=== Begin Enclosure ===
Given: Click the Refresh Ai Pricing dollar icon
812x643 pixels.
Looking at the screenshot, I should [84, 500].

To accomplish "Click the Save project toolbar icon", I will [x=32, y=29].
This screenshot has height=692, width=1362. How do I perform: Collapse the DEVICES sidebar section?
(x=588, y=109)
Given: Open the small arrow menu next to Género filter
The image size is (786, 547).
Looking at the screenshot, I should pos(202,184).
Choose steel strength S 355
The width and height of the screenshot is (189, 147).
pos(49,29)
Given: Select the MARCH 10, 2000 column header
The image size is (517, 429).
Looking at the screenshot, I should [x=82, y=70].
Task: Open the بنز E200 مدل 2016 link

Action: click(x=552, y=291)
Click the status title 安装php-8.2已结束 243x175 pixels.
=== End Enclosure ===
Retype all of the records above, keeping them identical.

Given: Click the Refresh Ai Pricing dollar icon
812x643 pixels.
Looking at the screenshot, I should [84, 500].

To accomplish "Click the Save project toolbar icon", I will [x=32, y=29].
This screenshot has height=692, width=1362. How do I perform: Collapse the DEVICES sidebar section?
(x=588, y=109)
Given: Open the small arrow menu next to Género filter
The image size is (786, 547).
Looking at the screenshot, I should pos(202,184).
Choose steel strength S 355
The width and height of the screenshot is (189, 147).
pos(49,29)
Given: Select the MARCH 10, 2000 column header
The image size is (517, 429).
Looking at the screenshot, I should [x=82, y=70].
Task: Open the بنز E200 مدل 2016 link

Action: click(x=552, y=291)
Click the status title 安装php-8.2已结束 243x175 pixels.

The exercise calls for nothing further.